Kesa’s UK chain Comet, which has been sold for just £2, posted losses of £22m for the six months to October 31.
Like-for-like revenues fell by more than 18 per cent after Comet bore the brunt of the consumer spending squeeze.
Comparisons with stronger trading during a World Cup year in 2010 also dented the group’s sales.
Kesa Electricals called time on its ownership of Comet last month and it plans to sell it to retail turnaround firm OpCapita in a deal that will see Kesa pump £50m into the business and take on the firm’s pension scheme.
Shareholders will vote on the deal on December 15 .
If they give the go-ahead the disposal is expected to be completed in early February.
Kesa’s chairman David Newlands said OpCapita had secured the finance to complete the deal.
Electrical specialists such as Kesa and Currys’ owner Dixons Retail are battling cut-price competition from supermarket chains and the internet at a time when consumers are reining in spending as they worry about rising prices, muted wage growth, job losses, Government austerity measures and, more recently, the eurozone crisis. Last month Dixons reported wider first half losses and leading US electricals retailer Best Buy scrapped plans for a chain of European megastores and said it would close the 11 stores it has opened in the UK.
Kesa has said that because of the positive impact of the soccer World Cup last year, it expects the balance of revenue and profit will be significantly more weighted towards its second half than was the case in 2010/11.
But Panmure Gordon analyst Philip Dorgan, who is forecasting a full-year underlying pre-tax profit of £52m, said: “Generally, we don’t like companies who tell us that profits will be unusually second half weighted, mainly because it nearly always turns out not to be the case,”
The disposal of Comet for a token price left its mark on Kesa’s accounts as it reported half-year bottom-line losses of £126.5m.
Mr Newlands said: “Market conditions are becoming more challenging across all our markets. I am pleased therefore that we have reached agreement for the disposal of Comet, subject to shareholder approval.”
Richard Curr, head of dealing at Prime Markets, said: “Although the problems with Comet retail hit Kesa hard this year, the loss-making chain was finally offloaded, leaving one-off impairments and exceptional charges on the balance sheet.
“But just as this sorry saga was finally put to bed, the sovereign debt crises in Italy and France have started to impact on revenues from European operations, combining to drive the company to the losses forecast.”
Kesa, which is Europe’s third biggest electricals retailer, said second quarter group like-for-like sales fell six per cent.
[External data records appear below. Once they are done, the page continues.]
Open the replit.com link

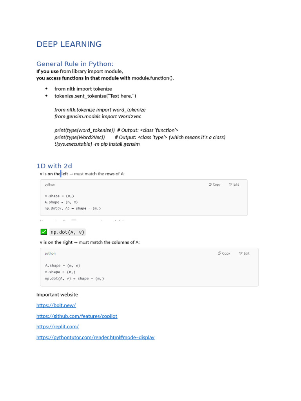(58, 327)

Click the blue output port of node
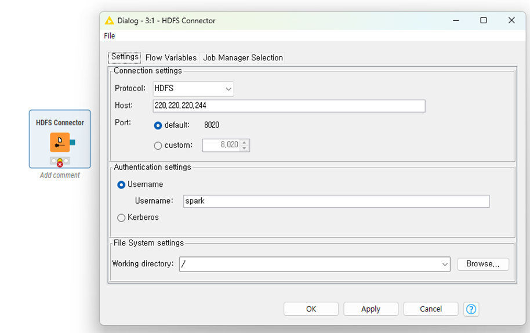coord(72,142)
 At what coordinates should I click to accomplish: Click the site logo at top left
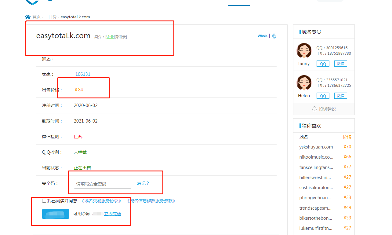tap(32, 2)
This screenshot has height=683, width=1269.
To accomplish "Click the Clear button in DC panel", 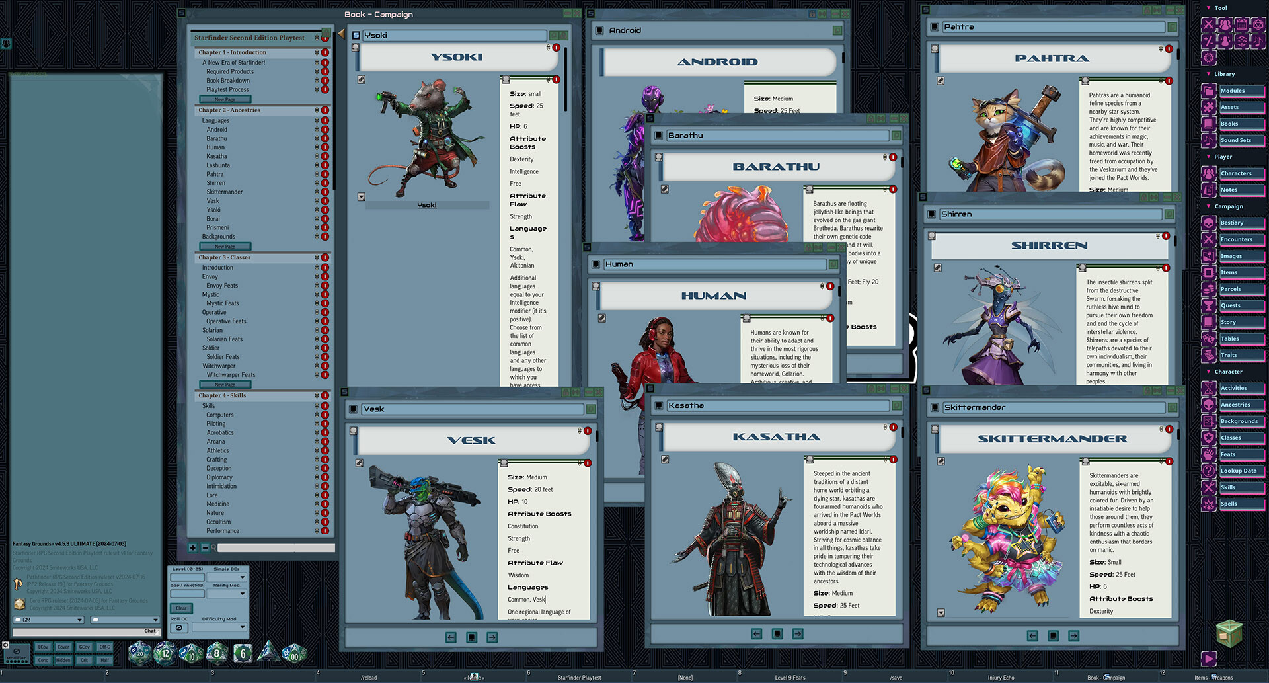I will pos(181,608).

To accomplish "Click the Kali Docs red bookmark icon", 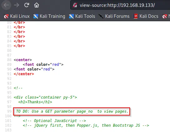I will [136, 16].
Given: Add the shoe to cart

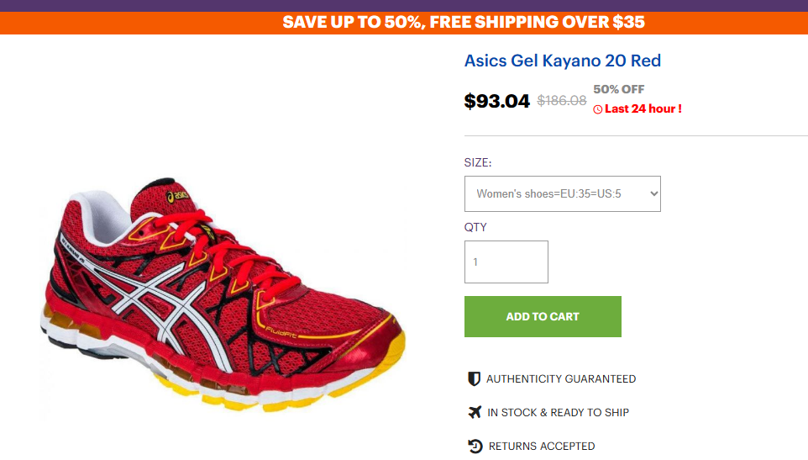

Like-for-like sales fell by 3.6 per cent at its market leading Darty France business and slumped 15.1 per cent at its loss-making Comet business.
Kesa’s chief executive Thierry Falque-Pierrotin said: “What we’ve been seeing since the start of the third quarter is actually the same trends that we saw at the end of the second quarter.
“It’s a declining market, but on the same negative numbers we had at the end of the second quarter.”
Mr Falque-Pierrotin said consumers will continue to benefit from pre-Christmas discounts. He added that Kesa is well prepared for the peak season despite the tough environment.
Matthew McEachran, analyst at Singer Capital Markets, said: “Overall these figures are marginally better than forecast, but there was a small miss at Darty against our expectations which is where market nervousness is highest.
“In addition, there will be a higher tax rate short term. Management continues to focus on developing an integrated European network, differentiated by rolling out the Darty concept outside France.”
Simon Irwin, analyst at Liberum Capital, issued a “hold” rating on the stock.
“First half results are bang in line with expectations,” he said.
“There is no obvious new news in the statement or any update on the Comet sale, where there are some rumours that OpCapita may not be able to raise the funds.
“We downgraded our recommendation to neutral and see little reason to change that.”
Kesa’s shares closed down nine per cent, a fall of 7.5p to 74.2p.
Richard Hunter, head of UK equities at Hargreaves Lansdown Stockbrokers, says the shares have acted as something of a European economic proxy and, given the current situation, there seems little to attract investors.
In the hands of private equity
KESA Electricals is paying private equity £50m to take struggling TV-to-microwave retailer Comet off its hands.
Retail turnaround firm OpCapita will pay a nominal £2 to acquire loss-making Comet, which has 248 stores and about 10,000 staff in the UK.
Kesa will inject £50m into Comet and retain responsibility for the chain’s defined benefit pension scheme.
The sale will allow Kesa to focus on its other European businesses, including the Darty electricals business in France.
“The board believes that a disposal on the terms agreed with the purchasers is in the best interests of ordinary shareholders and delivers a more certain outcome than continuing with the turnaround plan,” said Kesa chairman David Newlands.
Comet, founded in Hull in 1933, is the latest casualty of the consumer spending slump.